• [Page excerpt]:
◆ ◆ ◆ ◆ ◆
CONSTELLATION BRANDS, INC. (NYSE:STZ) Files An 8-K Departure of Directors or Certain Officers; Election of Directors; Appointment of Certain Officers; Compensatory Arrangements of Certain Officers

Item 5.02

Departure of Directors or Certain Officers; Election of
Directors; Appointment of Certain Officers; Compensatory
Arrangements of Certain Officers.
(e)
Compensatory Arrangements of Certain Officers
At a meeting held on April 21, 2017, the Human Resources Committee
(the Committee) of the Board of Directors (the Board) of
Constellation Brands, Inc. (the Company) took the following actions
with regard to certain compensatory arrangements for certain of the
Companys senior management personnel, including its Executive
Officers.
Stock Option Grants
The Committee granted options to purchase shares of the Companys
Class 1 Common Stock under the Companys Long-Term Stock Incentive
Plan (the Stock Plan) to certain of the Companys management
personnel, including its Executive Officers, subject to the Terms
and Conditions Memorandum with respect to the Stock Plan, the form
of which is filed herewith as Exhibit 10.1 and is incorporated
herein by reference. The following table sets forth information
regarding grants to those individuals identified below:
Name and Position
Number of Stock Options
(1)
◆ ◆ ◆ ◆ ◆
• [Record excerpts]:
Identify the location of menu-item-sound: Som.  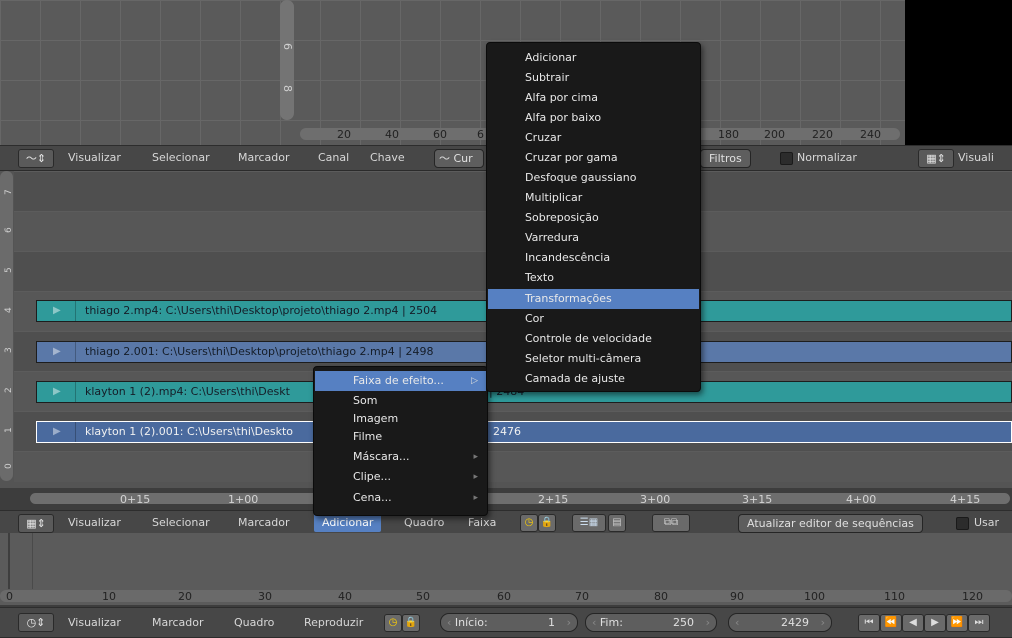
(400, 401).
◆ ◆ ◆ ◆ ◆
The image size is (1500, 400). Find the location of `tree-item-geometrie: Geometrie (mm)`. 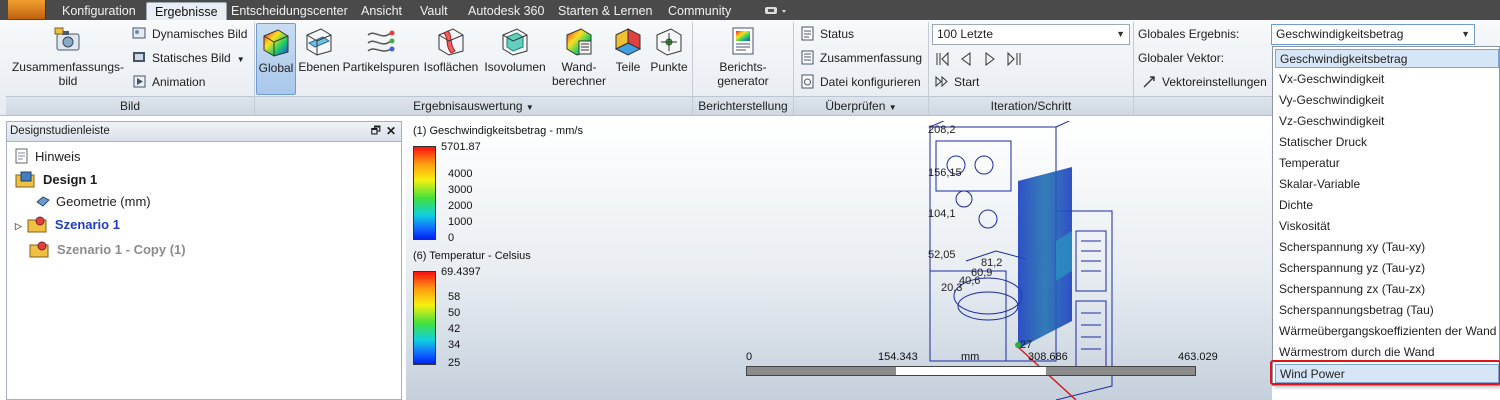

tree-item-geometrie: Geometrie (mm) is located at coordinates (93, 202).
◆ ◆ ◆ ◆ ◆
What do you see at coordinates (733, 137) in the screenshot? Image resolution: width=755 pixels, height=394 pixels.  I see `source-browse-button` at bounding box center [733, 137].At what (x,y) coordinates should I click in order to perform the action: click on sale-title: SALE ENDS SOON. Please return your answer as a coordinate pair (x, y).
◆ ◆ ◆ ◆ ◆
• [Your tasks]:
(A) Duplicate the part of the Constellation Brands filing from "CONSTELLATION BRANDS, INC. (NYSE:STZ)" up to and including "of Certain Officers.".
(B) Pick up the Constellation Brands filing where it stops and continue it.

• [Task-by-task results]:
(A)
CONSTELLATION BRANDS, INC. (NYSE:STZ) Files An 8-K Departure of Directors or Certain Officers; Election of Directors; Appointment of Certain Officers; Compensatory Arrangements of Certain Officers

Item 5.02

Departure of Directors or Certain Officers; Election of
Directors; Appointment of Certain Officers; Compensatory
Arrangements of Certain Officers.

(B)
Exercise Price Per
Share
(2)
Richard Sands,
Chairman of the Board
84,970
$172.09
Robert Sands,
President and Chief
Executive Officer
57,772
$172.09
David Klein,
Executive Vice President and
Chief Financial Officer
19,159
$172.09
William F. Hackett,
Executive Vice President and
Chairman, Beer Division
9,301
$172.09

(1)
Each of the options granted has a 10-year term, subject to
earlier termination upon the occurrence of certain events
related to termination of employment. One-fourth of the
options become exercisable on each of the first, second,
third, and fourth anniversaries of the date of grant,
provided that the option holder remains in continuous
employment with the Company or any of its subsidiaries until
each such date. The options will continue to vest upon the
Retirement (as that term is defined in the Terms and
Conditions Memorandum) of the recipient at any time on or
after November 1, 2017, and can vest at an earlier date upon
the death or Disability (as that term is defined in the Terms
and Conditions Memorandum) of the recipient of the grant.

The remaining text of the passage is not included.